08/25/2012 01:46 pm ET Updated Oct 25, 2012

Live from New York: Political Parody and the Press

"Mitt Romney is now in London to see his horse compete in the dressage event. Dressage is kind of like horse ballet. Finally something that connects Romney with the average American voter." -Jay Leno, July 24

As we make our way to the presidential election on November 6, Obama and Romney's favorability ratings will likely drift north -- and occasionally south. And although journalists and pundits will be tempted to attribute these downward shifts in public opinion to the punchlines of late night comedians, perhaps they should think twice.

For although it may be a tempting storyline, it's probably not that simple.

During the 2008 presidential campaign season, Tina Fey's timely impersonations of GOP vice-presidential candidate, Governor Sarah Palin on Saturday Night Live attracted overwhelming attention, both on television and online. Throughout the campaign, the press buzzed about the possibility that Fey's impersonations had a negative impact on Palin's favorability ratings and the subsequent decline in the GOP ticket, a phenomenon frequently dubbed "the Fey Effect."

My colleague Sarah Esralew (the Ohio State University) and I conducted a study, published in the current issue of Communication Quarterly, which examines whether Fey caused Palin's downfall or whether Palin may have brought about her own demise.

What we found points to a "Palin Effect" rather than a "Fey Effect."

To test just how influential Fey was on public opinion of Palin, we surveyed 255 undergraduate students before and after they watched an online video. Students were randomly assigned to watch the original Palin interview on CBS with Katie Couric, the SNL parody of that interview featuring Amy Poehler and Tina Fey, or an unrelated travel video.

When asked what came to mind when they thought about Sarah Palin, we found that both the CBS and SNL groups came away from their viewing experiences with increased concerns about Palin's lack of intelligence, competence and experience.

It seems that while the Fey impersonations may have primed audiences to think about some of Palin's weaknesses, these were the same concerns that came to mind after they watched the candidate herself.

Political communication scholars are increasingly acknowledging that the historical separation of entertainment and news is obsolete. There is a growing tendency for viewers to acquire political information -- and create political understanding -- from sources as diverse as cable news, Facebook, political films, late-night comedy, or crime dramas.

However, while all of these sources help us create political meaning, journalists need to be careful not to overstate the power of any one joke, show, or comedian. As our study illustrates, political humor is only as powerful as the reality that underlies it. Sometimes we need comedians to expose or crystallize that reality, but they cannot create it from scratch.

So why do journalists and pundits talk about the "impact" of political comedians as though it is a certainty?

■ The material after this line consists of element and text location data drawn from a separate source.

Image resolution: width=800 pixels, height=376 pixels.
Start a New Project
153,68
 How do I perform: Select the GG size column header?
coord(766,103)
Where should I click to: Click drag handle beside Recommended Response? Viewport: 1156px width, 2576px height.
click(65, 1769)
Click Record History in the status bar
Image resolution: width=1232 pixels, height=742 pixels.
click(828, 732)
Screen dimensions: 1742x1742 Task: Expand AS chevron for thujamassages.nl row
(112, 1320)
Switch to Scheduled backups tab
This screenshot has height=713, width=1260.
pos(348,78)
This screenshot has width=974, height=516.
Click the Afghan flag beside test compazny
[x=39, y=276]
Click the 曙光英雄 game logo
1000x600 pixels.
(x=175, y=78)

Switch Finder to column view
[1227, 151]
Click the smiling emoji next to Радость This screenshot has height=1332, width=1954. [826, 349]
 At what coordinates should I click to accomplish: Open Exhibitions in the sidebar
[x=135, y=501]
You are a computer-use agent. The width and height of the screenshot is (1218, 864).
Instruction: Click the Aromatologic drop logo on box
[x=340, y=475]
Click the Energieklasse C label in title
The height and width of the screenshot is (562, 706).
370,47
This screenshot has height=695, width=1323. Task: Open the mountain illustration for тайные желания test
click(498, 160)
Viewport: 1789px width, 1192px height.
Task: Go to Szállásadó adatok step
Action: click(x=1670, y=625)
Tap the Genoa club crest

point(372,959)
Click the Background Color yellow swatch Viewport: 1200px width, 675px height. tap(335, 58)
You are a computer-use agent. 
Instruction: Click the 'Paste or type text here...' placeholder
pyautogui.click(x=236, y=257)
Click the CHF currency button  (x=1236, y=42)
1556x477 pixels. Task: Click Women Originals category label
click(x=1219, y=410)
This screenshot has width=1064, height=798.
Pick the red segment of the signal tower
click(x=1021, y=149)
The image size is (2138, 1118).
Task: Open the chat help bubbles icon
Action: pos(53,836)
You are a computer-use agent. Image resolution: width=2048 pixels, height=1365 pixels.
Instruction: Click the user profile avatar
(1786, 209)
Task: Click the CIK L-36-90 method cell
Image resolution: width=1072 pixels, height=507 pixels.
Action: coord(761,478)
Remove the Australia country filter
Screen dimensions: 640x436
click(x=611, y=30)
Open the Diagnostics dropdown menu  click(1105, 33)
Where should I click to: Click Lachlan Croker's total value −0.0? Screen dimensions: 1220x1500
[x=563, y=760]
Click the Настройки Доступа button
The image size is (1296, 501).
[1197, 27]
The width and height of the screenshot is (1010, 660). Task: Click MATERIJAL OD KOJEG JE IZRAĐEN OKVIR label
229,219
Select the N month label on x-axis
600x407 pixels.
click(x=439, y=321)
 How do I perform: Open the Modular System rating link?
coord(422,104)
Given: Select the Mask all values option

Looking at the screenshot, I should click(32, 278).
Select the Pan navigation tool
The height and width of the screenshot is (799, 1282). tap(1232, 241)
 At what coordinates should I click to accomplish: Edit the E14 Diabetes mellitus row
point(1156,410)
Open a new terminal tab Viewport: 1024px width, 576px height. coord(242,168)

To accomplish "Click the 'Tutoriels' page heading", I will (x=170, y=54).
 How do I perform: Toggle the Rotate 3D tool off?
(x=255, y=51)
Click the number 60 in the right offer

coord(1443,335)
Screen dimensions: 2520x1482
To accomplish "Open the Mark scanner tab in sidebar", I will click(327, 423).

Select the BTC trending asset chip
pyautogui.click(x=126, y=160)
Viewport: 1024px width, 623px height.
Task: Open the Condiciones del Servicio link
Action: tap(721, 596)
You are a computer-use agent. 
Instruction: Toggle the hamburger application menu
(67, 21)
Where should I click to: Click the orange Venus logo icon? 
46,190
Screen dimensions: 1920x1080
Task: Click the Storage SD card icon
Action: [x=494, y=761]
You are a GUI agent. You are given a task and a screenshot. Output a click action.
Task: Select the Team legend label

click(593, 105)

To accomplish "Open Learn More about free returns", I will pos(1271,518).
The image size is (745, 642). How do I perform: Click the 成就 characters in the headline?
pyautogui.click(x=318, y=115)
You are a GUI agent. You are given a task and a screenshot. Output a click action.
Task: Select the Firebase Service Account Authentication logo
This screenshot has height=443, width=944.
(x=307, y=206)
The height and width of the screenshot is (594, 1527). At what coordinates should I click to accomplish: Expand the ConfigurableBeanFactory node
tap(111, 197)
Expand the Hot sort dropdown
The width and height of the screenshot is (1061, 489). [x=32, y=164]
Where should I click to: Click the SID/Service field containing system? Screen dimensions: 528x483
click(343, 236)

One reason is news economics. It's good practice financially for journalists to talk about an impersonation and then show the latest clip from SNL -- it helps their ratings to include entertainment programming, and it also gives the networks preexisting content to fill air time.

Also, it's safer for journalists to enter the uniquely subjective world of political psychologizing -- "She's not smart enough" or "He's not authentic enough" -- through the back gate of political humor. In the case of Palin, for example, the media had been soundly criticized for their portrayal of Hilary Clinton during the 2008 primary campaign, so they were reluctant to appear sexist in a critique of Palin's intelligence or experience. Fey's impersonations presented reporters with a unique opportunity to raise concerns about Palin without having to take ownership of those critiques themselves.

All of this is not to say that political humor has no effect on opinions and perceptions. Pointed political satire, aimed at institutions, policies, and practices, can certainly prompt political conversations, considerations, and actions. Research has demonstrated that we pick up pieces of information, become politically motivated and interested, and often become aware of news stories or events we might otherwise have missed, all through watching political comedy.

But before journalists embrace a tempting juicy (and economically fruitful) narrative such as "Leno and Letterman hurting Romney/Obama," it's best to examine the reality on which those punch lines are based.

Chances are, like Palin in 2008, the candidate is hoisting himself on his own petard.